Multi-Center Machine Learning-Based Prediction of Mortality in ICU Patients with Hypocalcemia.

Background: Hypocalcemia occurs frequently in intensive-care units (ICUs) and is independently associated with excess mortality. Conventional severity scores-such as APACHE II and SOFA-assign fixed weights to a limited set of variables and therefore fail to capture the nonlinear, high-dimensional physiology characteristic of hypocalcemic patients. Although machine-learning (ML) approaches can enhance risk stratification, no interpretable model tailored to this cohort has been available.

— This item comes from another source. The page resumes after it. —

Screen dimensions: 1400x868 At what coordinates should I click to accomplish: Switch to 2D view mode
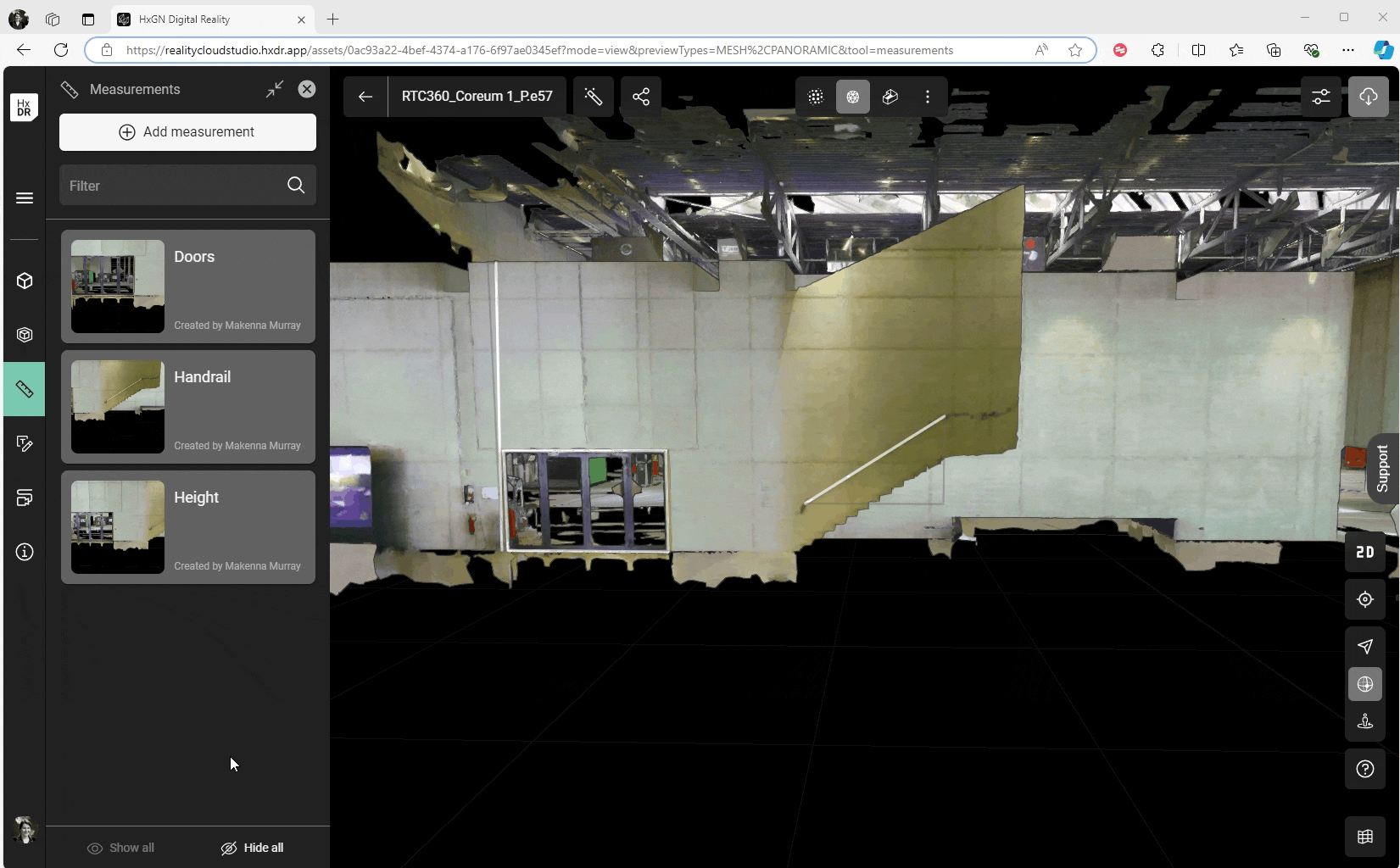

Methods: We harmonised de-identified data from MIMIC-III, MIMIC-IV and two Grade III Level A hospitals in China, generating a multicentre cohort of 13,979 adult ICU admissions with total serum calcium < 2.12 mmol L-1. MIMIC-IV records were randomly divided into a training set (n = 7,749) and an internal-validation set (n = 1,550). External validation employed MIMIC-III (n = 4,771) and the Chinese multicentre dataset (n = 209). Predictors were filtered with least-absolute-shrinkage-and-selection operator (LASSO) regression and applied to eight ML algorithms: logistic regression, k-nearest neighbors (KNN), support-vector machine, decision tree, random forest, artificial neural network, eXtreme Gradient Boosting (XGBoost) and LightGBM. Model discrimination, calibration and clinical utility were quantified using the area under the receiver-operating-characteristic curve (AUC), F1-score, sensitivity, specificity, calibration plots, decision-curve analysis (DCA) and clinical-impact curves (CIC). SHapley Additive exPlanations (SHAP) were used for interpretability, and the final model was deployed as a public web application.

Results: LASSO retained 20 predictive variables; is_noninvasive_ventilator and hospital length of stay were the most influential in SHAP analysis. XGBoost provided the highest discrimination (AUC = 0.914; F1 = 0.844), surpassing logistic regression (AUC = 0.896; F1 = 0.829), LightGBM (AUC = 0.909; F1 = 0.816) and conventional ICU scores. Calibration curves, DCA and CIC confirmed consistent performance and superior net benefit across internal and external validation cohorts.

Conclusions: We present and externally validate an interpretable, high-performance ML model that predicts in-hospital mortality in hypocalcemic ICU patients more accurately than established scoring systems. The SHAP-enabled web interface provides real-time, patient-specific risk estimates, facilitating data-driven clinical decisions within the early, critical window of ICU care.